It's hard to know whether doctors hate managed care more because it represents the loss of their unfettered practice of medicine or because of what it has done to their incomes.
Whatever the reason, some in the medical community were disappointed with last month's U.S. Supreme Court ruling in Pegram vs. Herdrich, shielding HMOs from some lawsuits by patients in federal courts. In closing the doors to a full-scale legal assault against managed care, however, the high court cut through a number of emotional minefields and came up with a well-balanced finding.
Writing for the court in a unanimous ruling, Judge David Souter said that a patient could not sue the HMO for violating a fiduciary duty to act "solely in the interest of the particpants and beneficiaries of the plan under ERISA. For the court to rule otherwise would be acting contrary to congressional policy, which established HMOs to help reduce costs."

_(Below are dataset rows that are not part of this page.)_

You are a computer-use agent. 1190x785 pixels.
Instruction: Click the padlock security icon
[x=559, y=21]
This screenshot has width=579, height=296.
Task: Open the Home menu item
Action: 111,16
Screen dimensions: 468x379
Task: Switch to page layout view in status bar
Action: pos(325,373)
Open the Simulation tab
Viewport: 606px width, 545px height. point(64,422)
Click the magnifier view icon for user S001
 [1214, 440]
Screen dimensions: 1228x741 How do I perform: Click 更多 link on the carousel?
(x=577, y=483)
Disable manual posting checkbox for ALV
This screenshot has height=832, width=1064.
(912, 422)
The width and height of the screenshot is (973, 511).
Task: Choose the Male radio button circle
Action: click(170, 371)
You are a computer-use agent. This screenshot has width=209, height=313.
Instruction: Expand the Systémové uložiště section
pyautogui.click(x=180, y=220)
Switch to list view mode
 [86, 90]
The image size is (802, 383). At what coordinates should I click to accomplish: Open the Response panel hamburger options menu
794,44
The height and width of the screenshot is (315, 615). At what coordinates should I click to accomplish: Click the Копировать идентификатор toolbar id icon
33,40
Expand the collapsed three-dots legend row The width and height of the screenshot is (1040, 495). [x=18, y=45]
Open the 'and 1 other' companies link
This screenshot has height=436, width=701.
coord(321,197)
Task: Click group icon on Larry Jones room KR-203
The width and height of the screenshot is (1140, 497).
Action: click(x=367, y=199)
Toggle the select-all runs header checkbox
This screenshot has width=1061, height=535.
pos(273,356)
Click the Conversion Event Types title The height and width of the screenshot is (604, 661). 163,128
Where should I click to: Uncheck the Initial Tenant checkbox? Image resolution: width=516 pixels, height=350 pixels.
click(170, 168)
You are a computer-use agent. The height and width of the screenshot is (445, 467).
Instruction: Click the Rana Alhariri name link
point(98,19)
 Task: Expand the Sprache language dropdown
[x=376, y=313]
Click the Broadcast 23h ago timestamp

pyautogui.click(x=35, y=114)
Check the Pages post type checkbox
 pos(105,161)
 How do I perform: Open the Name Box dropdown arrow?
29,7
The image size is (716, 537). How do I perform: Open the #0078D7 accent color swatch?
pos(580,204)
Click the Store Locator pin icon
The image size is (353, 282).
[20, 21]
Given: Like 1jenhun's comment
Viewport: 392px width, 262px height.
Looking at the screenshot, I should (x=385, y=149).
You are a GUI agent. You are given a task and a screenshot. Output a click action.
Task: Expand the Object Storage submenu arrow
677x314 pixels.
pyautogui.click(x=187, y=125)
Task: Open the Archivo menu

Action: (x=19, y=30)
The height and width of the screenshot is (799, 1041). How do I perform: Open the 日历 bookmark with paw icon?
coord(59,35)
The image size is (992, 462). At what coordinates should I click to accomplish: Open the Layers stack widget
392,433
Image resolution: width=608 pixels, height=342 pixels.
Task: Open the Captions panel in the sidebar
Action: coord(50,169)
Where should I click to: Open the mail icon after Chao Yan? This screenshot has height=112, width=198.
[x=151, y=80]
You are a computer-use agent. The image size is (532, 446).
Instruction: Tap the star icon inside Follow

In his opinion, Souter recognized that Congress encouraged creation of managed care because health costs were out of control and employers weren't willing to pay the freight anymore. In effect, Souter has acknowledged that HMOs could not survive without some incentives to physicians to limit unnecessary and wasteful procedures.
But while Souter's opinion recognized that rationing is part of medicine today, he also noted that health plans have an obligation to disclose information about appropriateness of care decisions.
Ironically, the "victory" for HMOs may end up protecting the many physicians working in managed care today. Many doctors overlook the fact that a full-scale legal assault against managed care companies would have dragged many of them into a new maelstrom of litigation over coverage decisions, exposing doctors to more legal liability.
Patient protections already exist in state courts and in ethical codes that require physicians to put the well-being of patients first. The Illinois Supreme Court ruled in May that health insurance plans can be held responsible for actions by managed care physicians who were found to be negligent.
So, as Yogi Berra might say, the fat lady hasn't sung yet in the managed care opera.
Some believe the high court ruling has ratcheted up the pressure on Congress to act on a patient bill of rights that allows patients to sue their HMOs for care denials. But with an election coming up, it's clear that lawmakers are attempting to make political hay and avoid touching this issue with a 10-foot pole. When the matter finally comes to a vote, probably next year, we hope policymakers look to the creation of arbitration panels that provide consumers with speedy and effective complaint resolution procedures.
Meanwhile, the managed care debate will largely play out in the state courts, where numerous racketeering and class action suits have been filed. With trial lawyers poised to challenge each plan's failure to make truthful disclosures about managed care practices, physicians and health plans must be prepared to show that they are putting patients before profits.